Tory pop culture and magic metaphors

Once the extension to the Article 50 people is agreed, I should get on and finish my essay on Brexit, Hannan in Spandau. I have about 16,000 words to wrangle, but in the meantime, Cat Vincent asked me about “the Tory use of pop culture magic metaphors”.

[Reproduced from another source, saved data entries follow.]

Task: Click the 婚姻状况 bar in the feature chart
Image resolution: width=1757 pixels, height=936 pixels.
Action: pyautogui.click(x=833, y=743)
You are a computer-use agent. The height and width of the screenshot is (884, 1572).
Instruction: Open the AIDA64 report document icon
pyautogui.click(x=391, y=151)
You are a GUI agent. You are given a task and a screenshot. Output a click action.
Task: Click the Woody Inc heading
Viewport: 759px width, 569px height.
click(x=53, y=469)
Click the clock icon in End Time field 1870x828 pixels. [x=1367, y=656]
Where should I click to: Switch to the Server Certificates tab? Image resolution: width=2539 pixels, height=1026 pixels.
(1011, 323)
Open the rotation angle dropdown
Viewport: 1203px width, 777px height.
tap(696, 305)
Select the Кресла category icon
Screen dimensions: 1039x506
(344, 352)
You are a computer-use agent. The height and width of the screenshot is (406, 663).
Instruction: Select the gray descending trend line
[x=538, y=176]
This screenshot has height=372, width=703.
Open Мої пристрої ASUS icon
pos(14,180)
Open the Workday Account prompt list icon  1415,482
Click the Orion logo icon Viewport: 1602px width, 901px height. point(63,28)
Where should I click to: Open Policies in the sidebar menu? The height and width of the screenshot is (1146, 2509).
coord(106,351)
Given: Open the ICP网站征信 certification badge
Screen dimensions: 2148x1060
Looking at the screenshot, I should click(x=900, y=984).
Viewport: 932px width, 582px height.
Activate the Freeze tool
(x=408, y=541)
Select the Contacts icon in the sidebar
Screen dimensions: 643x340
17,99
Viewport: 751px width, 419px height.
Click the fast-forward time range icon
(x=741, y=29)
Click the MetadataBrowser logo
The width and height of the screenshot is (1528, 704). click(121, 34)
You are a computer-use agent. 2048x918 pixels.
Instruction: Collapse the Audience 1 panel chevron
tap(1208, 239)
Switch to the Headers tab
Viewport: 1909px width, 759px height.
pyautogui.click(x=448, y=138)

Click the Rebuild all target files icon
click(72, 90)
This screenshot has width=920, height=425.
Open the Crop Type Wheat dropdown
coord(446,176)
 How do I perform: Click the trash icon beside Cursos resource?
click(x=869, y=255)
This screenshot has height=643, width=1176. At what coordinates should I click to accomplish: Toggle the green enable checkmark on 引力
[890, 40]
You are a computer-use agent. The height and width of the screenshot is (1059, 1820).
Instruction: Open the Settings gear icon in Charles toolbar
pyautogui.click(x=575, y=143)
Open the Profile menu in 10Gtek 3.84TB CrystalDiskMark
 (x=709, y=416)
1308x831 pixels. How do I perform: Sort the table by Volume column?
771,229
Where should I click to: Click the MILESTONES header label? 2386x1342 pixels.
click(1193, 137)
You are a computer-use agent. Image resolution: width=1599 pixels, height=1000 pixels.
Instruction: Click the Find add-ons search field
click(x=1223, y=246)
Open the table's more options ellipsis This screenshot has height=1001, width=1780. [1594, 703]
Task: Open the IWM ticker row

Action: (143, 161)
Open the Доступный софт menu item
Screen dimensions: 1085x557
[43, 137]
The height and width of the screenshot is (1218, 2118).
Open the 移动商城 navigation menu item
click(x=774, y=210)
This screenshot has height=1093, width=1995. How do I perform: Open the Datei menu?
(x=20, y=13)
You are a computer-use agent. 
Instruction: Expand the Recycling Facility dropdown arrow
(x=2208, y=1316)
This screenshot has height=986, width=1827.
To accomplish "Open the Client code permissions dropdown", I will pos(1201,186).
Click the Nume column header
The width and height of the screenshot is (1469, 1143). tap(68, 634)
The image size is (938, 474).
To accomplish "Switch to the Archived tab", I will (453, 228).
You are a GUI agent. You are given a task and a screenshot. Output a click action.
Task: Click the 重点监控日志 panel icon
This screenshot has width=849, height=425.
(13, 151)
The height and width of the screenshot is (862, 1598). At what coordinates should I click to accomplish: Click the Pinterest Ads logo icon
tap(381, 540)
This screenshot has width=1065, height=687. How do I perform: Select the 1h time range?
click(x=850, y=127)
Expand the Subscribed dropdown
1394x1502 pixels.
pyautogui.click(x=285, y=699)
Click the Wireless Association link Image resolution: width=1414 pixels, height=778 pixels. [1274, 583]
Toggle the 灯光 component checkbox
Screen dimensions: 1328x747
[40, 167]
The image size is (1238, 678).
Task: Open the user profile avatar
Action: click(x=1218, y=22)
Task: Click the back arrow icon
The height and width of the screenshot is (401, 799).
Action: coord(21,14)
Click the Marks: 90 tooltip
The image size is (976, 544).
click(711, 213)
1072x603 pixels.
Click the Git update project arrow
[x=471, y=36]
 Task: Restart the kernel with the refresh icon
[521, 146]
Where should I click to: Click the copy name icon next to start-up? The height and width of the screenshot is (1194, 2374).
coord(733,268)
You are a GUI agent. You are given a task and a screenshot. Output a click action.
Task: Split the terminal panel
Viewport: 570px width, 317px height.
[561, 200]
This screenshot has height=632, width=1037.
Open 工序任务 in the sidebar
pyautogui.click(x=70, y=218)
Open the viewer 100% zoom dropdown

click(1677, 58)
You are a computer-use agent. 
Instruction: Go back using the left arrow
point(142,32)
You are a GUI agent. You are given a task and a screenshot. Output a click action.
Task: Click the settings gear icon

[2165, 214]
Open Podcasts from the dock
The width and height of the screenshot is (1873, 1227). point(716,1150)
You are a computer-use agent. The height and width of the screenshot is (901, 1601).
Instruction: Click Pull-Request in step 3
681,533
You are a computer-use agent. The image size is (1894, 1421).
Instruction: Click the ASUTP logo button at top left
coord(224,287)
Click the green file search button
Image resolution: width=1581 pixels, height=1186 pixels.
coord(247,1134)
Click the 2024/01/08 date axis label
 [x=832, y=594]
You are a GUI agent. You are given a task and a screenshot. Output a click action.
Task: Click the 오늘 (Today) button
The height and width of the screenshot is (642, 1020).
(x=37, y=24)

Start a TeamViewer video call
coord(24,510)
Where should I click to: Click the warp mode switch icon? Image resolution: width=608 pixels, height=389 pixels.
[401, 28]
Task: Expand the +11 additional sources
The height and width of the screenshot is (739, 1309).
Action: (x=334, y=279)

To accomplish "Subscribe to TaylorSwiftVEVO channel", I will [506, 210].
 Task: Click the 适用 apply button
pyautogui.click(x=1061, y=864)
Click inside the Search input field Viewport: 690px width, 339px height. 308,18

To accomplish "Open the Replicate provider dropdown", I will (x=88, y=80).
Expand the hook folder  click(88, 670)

I’ve been collecting references to children’s literature and fantasy related to Brexit, and have copied a few of them below. Please let me know of any I’ve missed.

Game of Thrones

Tolkien

  • Daniel Hannan in Conservative Home: What I Learned about the Hobbit From Reading it to My Children: “When the editor of ConservativeHome phones me, he often begins by wryly declaiming some line or other from Tolkien. If I can, I reply with the next line, and so on. He tends to get the better of our exchanges: his knowledge of the text is encyclopaedic.
  • In his book What Next? Hannan compared his years campaigning on Brexit to Galadriel, “fighting the long defeat”.
  • From Aaron Bank’s book The Bad Boys of Brexit, describing his visit to Donald Trump: “we found ourselves walking down Fifth Avenue towards the famous skyscraper which the liberal cry-bullies had officially designated as America’s answer to Barad-dûr.
  • From 2005 in Conservative Home: J R R Tolkien: Lord Of The Rings (Tory Version)

Watership Down

Others

  • Daniel Hannan talks about a legal problem for his wife – “a criminal record is no joke. It follows you everywhere, like a daemon in a Philip Pullman novel.”
  • Hannan uses Dr Seuss to mock Gordon Brown
  • 17/1/19 Andrea Leadsome leads a parliamentary flurry of Winnie the Pooh quotes.
  • Via Ross Kempsell on Twitter: Tory source on PM pivoting to Labour: “It’s getting like the bit in Harry Potter where Voldermort’s soul breaks apart. She is now tearing apart the soul of the party. She has split the soul into a Labour horcrux.” (thanks, Cat!)
  • And a tragic near-miss: Theresa May once part-owned a horse called ‘Dome Patrol’. Oh, for one letter, and a horse called “Doom Patrol”.
  • (14/5/19) Conservative Home produced a picture of Philip Hammond as Eeyore, having previously drawn him as Tigger.
  • (4/12/22) In the Liz Truss Biography Out of the Blue, Simon Case‘s “rapid transformation into a Truss ultra-loyalist would earn him the nickname Varys among some in No. 10, after the highly manipulative eunuch in Game of Thrones who manages to seamlessly retain power despite brutal politicking at court.”